---------- ИСТОЧНИК
Обратное прочтение как источник появления слов есть абсурд в квадрате, поскольку, во-первых, слова не читают задом наперед, во-вторых, слова живого языка вообще не возникают из письменного источника. Речь может идти только о научных терминах нынешнего времени.

Вывод: Если в некотором сочинении хотя бы об одном слове сказано, что оно произошло из обратного прочтения, знайте, что это фирменный знак дилетантства.

Приведу теперь некоторые примеры из числа любительских этимологий, т.е. объяснений происхождения слова, в изобилии встречающихся в различных публикациях, в Интернете. Ссылаться на конкретных изобретателей не буду, это бессмысленно. Свобода в замене одних звуков на другие сочетается в них с поразительно нелепыми выдумками о том, как возник смысл того или иного слова. По-видимому, просто нет таких двух слов, чтобы любитель не смог придумать, как из смысла первого вывести смысл второго. Например, мы читаем, что слово маска произведено от глагола мазать, это якобы нечто, намазанное на лицо. Хотя достаточно заглянуть в этимологический словарь Фасмера, чтобы узнать, что слово маска пришло в русский язык из нем. Maske или франц. masque. Но как я уже говорил, любитель не заглядывает в словарь. К глаголу мазать любитель также возводит слово помада, поскольку по его утверждению имелся и переход З в Д. Хотя из того же словаря Фасмера нетрудно узнать, что слово было заимствовано через немецкое посредство из французского pomade. Тут, правда, можно услышать такое выражение: ну и что из того, что в словаре Фасмера про слово помада сказано именно так? У Фасмера одна гипотеза, а здесь перед нами другая. Чем она хуже? Это чрезвычайно характерное возражение со стороны тех, кому кажется, что по любому вопросу ничего нельзя сказать, кроме того, что есть такое мнение, а есть другое мнение. Поэтому разберу этот пример в качестве образца подробно. Во французском языке слово pomade прозрачнейшим образом делится на корень pomme «яблоко» и суффикс -ade, тоже часто встречающийся. Ясен первоначальный смысл: паста, полученная из яблок. Известно, что в начале данный вид мази изготавливался именно из яблок. При заимствовании в русский язык французского слова такого фонетического состава, судя по другим словам с аналогичной историей, например, баллада, блокада, баррикада, рулада, или другой ряд: мармелад, маскарад и т.д. должно было получиться или помада, или помад. Один из этих двух вариантов мы реально и видим. Таким образом, объяснение Фасмера находится в согласии с ситуацией как во французском, так и в русском языке.
--------------------
▸ ЗАДАНИЕ: Пожалуйста, укажите, из какого слова какого языка было заимствовано слово «помада» согласно тексту о любительских этимологиях.
---------- ВЫДЕРЖКА ДАННЫХ
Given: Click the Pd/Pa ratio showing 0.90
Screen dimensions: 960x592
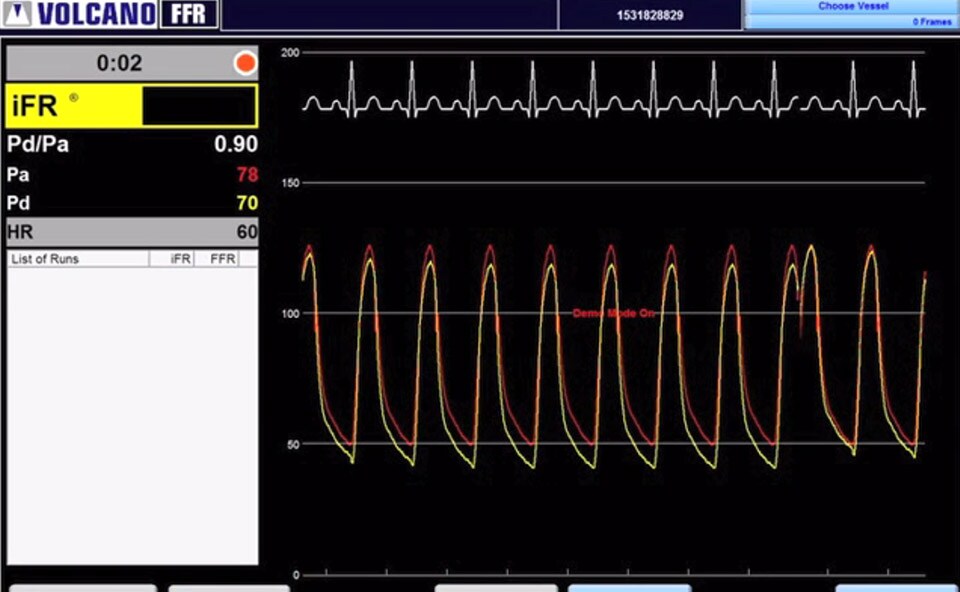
--------------------
▸ ПОЛНЫЙ ОТВЕТ: Из французского слова pomade, через немецкое посредство.